Residents of Northfield and Dundas now have a centralized location on the internet to find transportation options locally and to connect to the Minneapolis/Saint Paul area, thanks in large part to the efforts of numerous Carleton College students and staff members.
Logan Nash ’11 (Knoxville, Tenn.) built the site, while Galen Kast ’11 (Wausau, Wis.) and Elizabeth Low ’11 (Excelsior, Minn.) designed the publicity campaign working under the wing of associate professor of psychology Mija M. Van Der Wege as part of a comps project on the marketing of environmental issues.
The website is a new resource for transit options in the Northfield-Dundas area. It is a go-to source for information on transit options, ride shares, bike routes, and trail connections that are available in the Northfield community and beyond.
The beginnings of this project came out of a 2008 research study in a class taught by Broom Professor of Social Demography Peter Brandon by three Carleton students, which focused on the role of mass transportation in a small city, with a special eye towards how poverty and health impact that access. The presentation piqued the interest of transit-interested leaders, leading to the formation of the Northfield Transit Initiative.
“Northfield's principal philanthropies––who realized that 30-40% of their annual budgets were going to support transportation needs of individuals––saw the need for an ongoing discussion about Transit options (or lack thereof) in Northfield” a facilitator of the Northfield Grass Roots Transit Initiative and current city council person Suzy Nakasian said.

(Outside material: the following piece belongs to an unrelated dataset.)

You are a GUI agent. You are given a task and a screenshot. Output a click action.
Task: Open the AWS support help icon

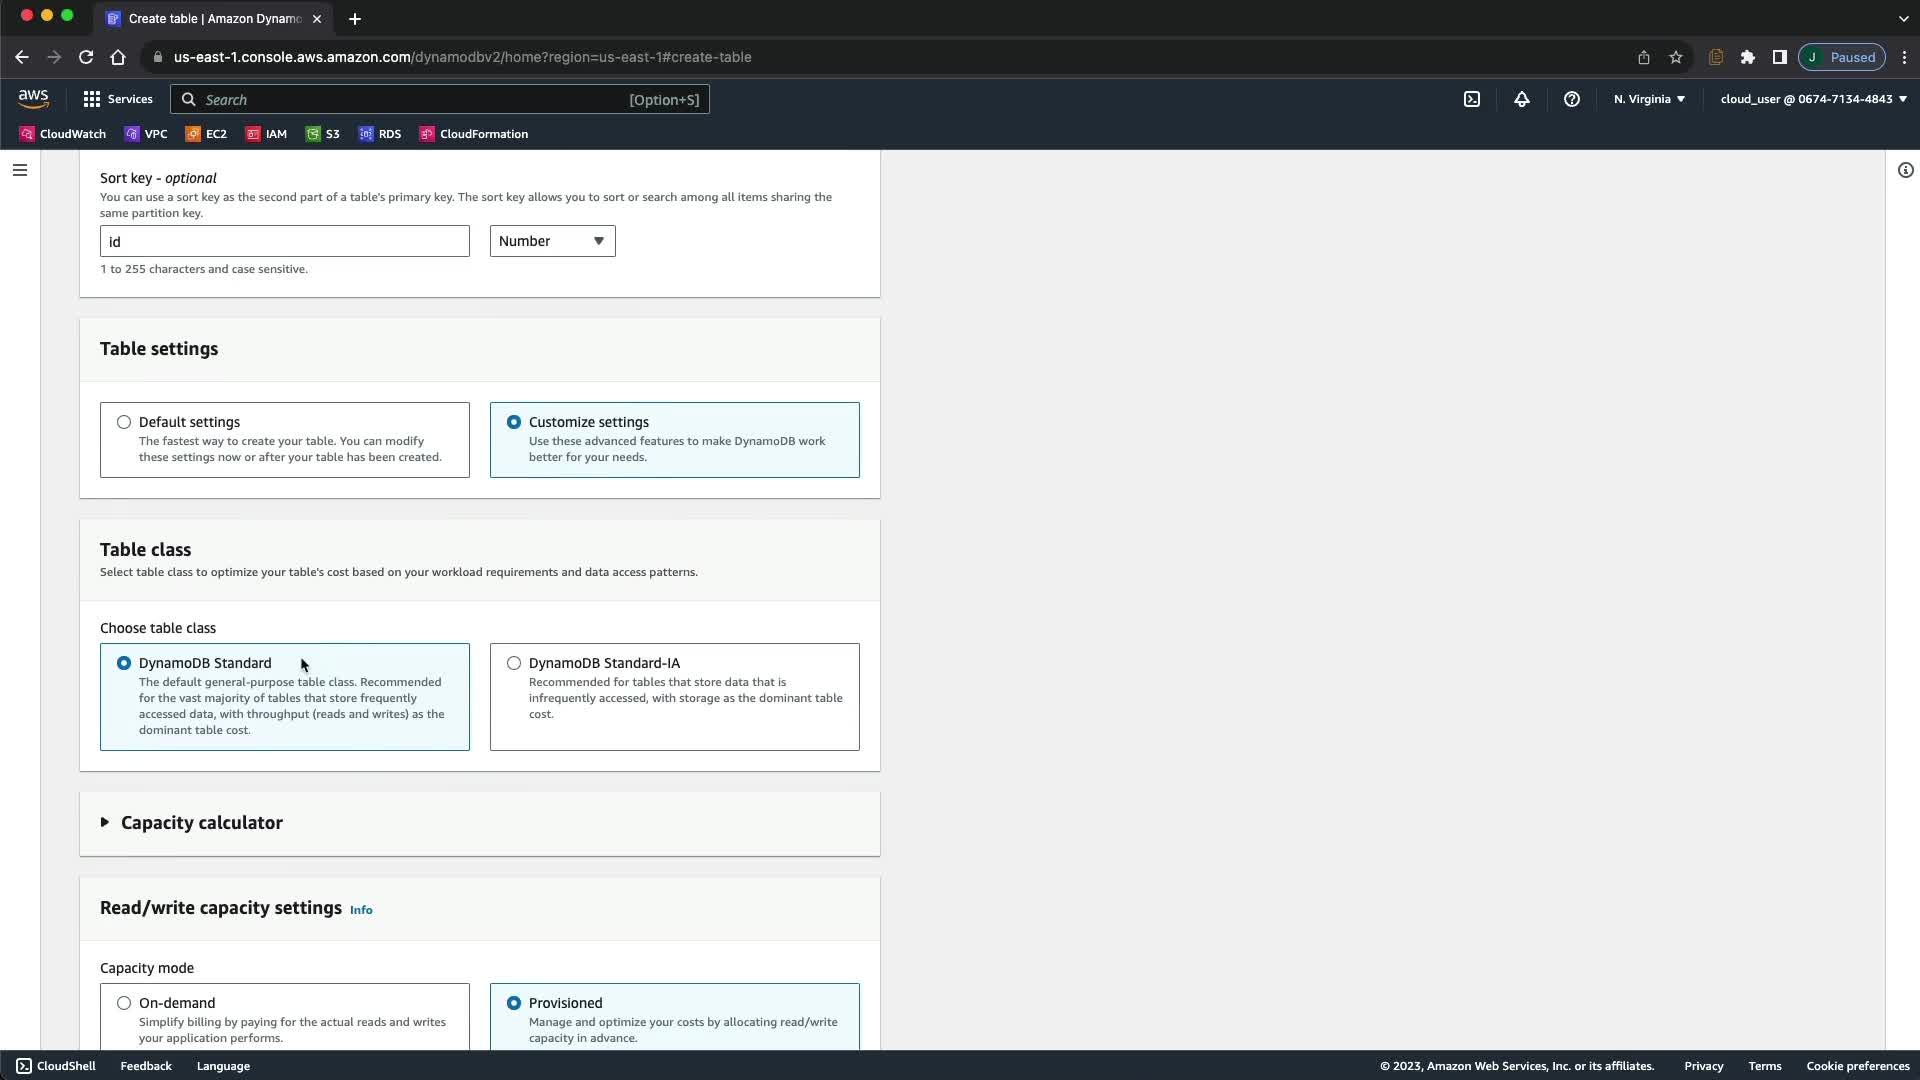coord(1572,99)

Picking up on that idea, more Carleton students, along with faculty and staff, were deeply involved with community members and counterparts from St. Olaf in studying the transit issue, both with an eye inside Northfield city limits and connecting the area with the Minneapolis/Saint Paul metro area. That’s where students Charlotte Turovsky ’11 (Larchmont, N.Y.), Dan Levy ’11 (Oakland, Calif.) and Nash “were wildly involved in the organizing of a series of leadership meetings regarding the development of Northfield's Transit Corridor,” according to Nakasian.

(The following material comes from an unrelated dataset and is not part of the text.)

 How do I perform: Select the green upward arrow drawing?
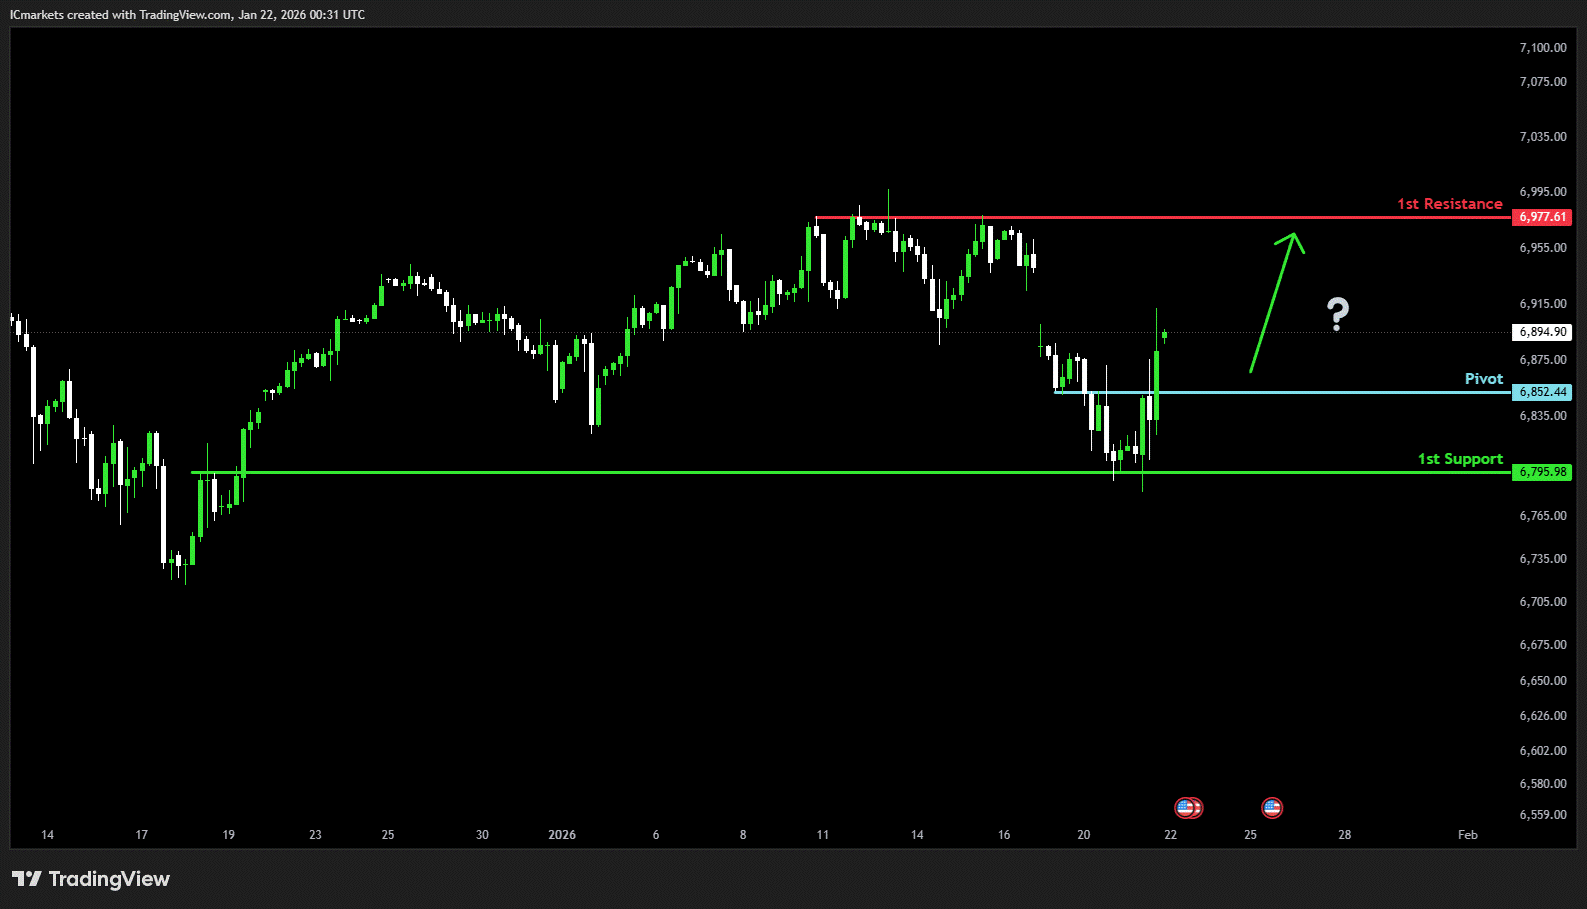click(x=1274, y=303)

Once the initiative’s work was completed, the group needed a way to communicate the options to community members in a clear, concise manner. In stepped Nash, who designed the site that launched in April 2011.

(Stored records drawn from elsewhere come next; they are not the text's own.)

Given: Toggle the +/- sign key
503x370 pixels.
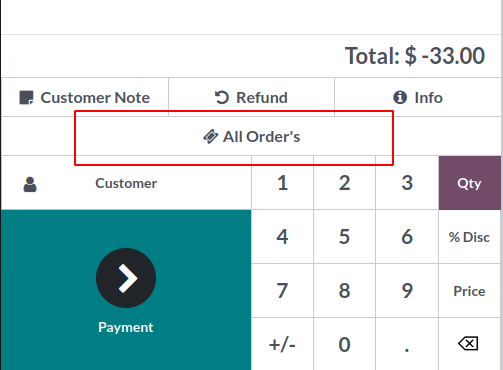Looking at the screenshot, I should pyautogui.click(x=282, y=344).
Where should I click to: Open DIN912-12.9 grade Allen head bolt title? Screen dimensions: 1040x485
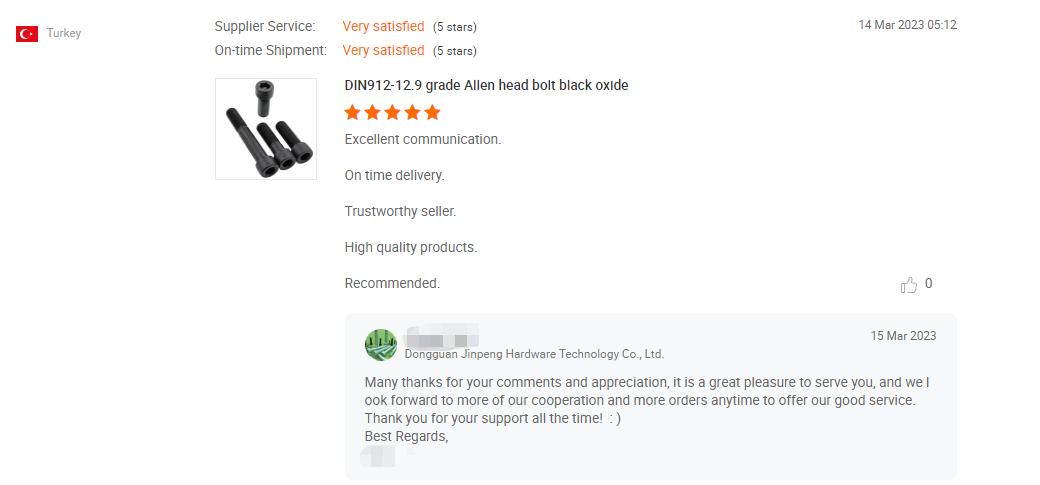pyautogui.click(x=486, y=86)
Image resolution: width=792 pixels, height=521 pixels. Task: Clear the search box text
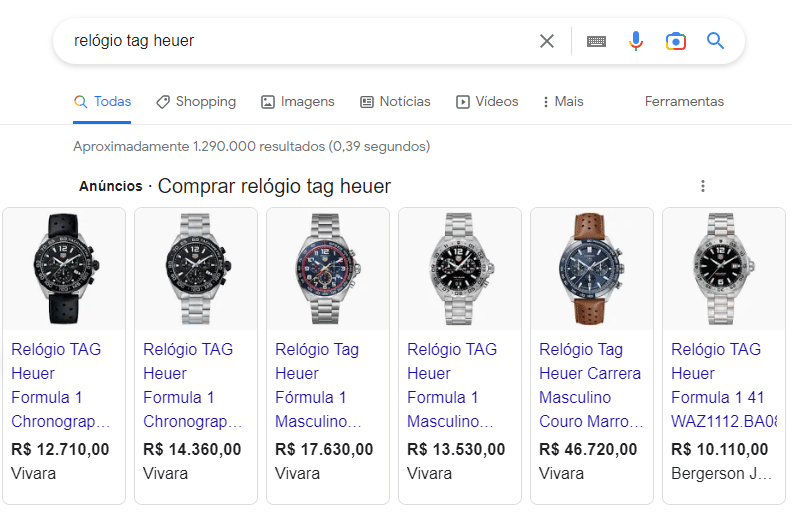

“Transit is so important to Northfield tourism, our campuses and to folks dependent on mass transit options,” Nakasian noted. “This site provides a one-stop site for all transit options in Northfield: bus, taxi, auto rental, bike rental and trail maps.” She also noted that the website includes a new community wide ride share data base, where users can enter where they want to go and then share a ride to get there, whether it’s to a soccer practice in Northfield, to the Twin Cities, or to the Big Apple.”
Nakasian also mentioned the support the entire transit project has received from Carleton administrators as well, most notable from director of campus services Julia Burmesch, vice president and treasurer Fred Rogers ’72, director of academic civic engagement Adrienne Falcon, and director of auxiliary services and special projects Dan Bergeson.
“It’s not just [the] students,” Nakasian said. “Administrators too have been instrumental in this initiative.”